On Tuesday, Markey, who chairs the Energy and Environment Subcommittee of the House Energy and Commerce Committee, sent a letter to EPA Administrator Lisa Jackson raising “serious concerns over the potential for weakening federal policies designed to protect the public from the potentially dangerous effects of radiation.”

In the letter, Markey expressed concern about ORIA’s draft “Blue Book” released in December 2008. In the past, Blue Books have formed the basis for EPA’s radiation protection regulations.

In this draft, ORIA proposes using risk figures that are almost all less protective than the National Academy of Sciences recommended in its BEIR VII study to Assess health risks from exposure to low levels of ionizing radiation, which was partially sponsored and funded by EPA.

This study found that “even the smallest radiation dose has the potential to cause a small increase in risk to humans,” Markey wrote.

But the guidelines proposed by the Bush administration “actually allow for levels of radioactivity that are thousands of times higher than the requirements found in traditional toxic clean-up guidance,” he wrote.

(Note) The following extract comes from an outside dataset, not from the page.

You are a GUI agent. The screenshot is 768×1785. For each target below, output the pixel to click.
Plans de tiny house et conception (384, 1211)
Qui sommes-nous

“Additionally, long-term clean-up standards are proposed that are so remarkably high that they could result in a cancer risk that EPA itself estimates at a breathtaking 1 in 4,” he wrote.

Markey asked a series of questions related to EPA’s use of the “Reference Man” method to evaluate compliance with radiation regulations. This model assumes that the typical exposed individual is an average-sized adult male, even though pregnant women, children and other vulnerable populations could be much more impacted by radiation exposures.

“From disposing of nuclear waste to protecting the water we drink, we must do everything in our power to ensure that government policy follows the strongest possible standards governing exposure to radiation,” said Markey.

“Why should people who have been victimized by a nuclear attack or accident be further subjected to a relaxation of the radiation protection standards EPA has previously deemed safe?,” he said. “The stakes are simply too high to accept anything less than the strongest scientific recommendations.”

Markey requested that Administrator Jackson answer his questions no later than November 16, 2009.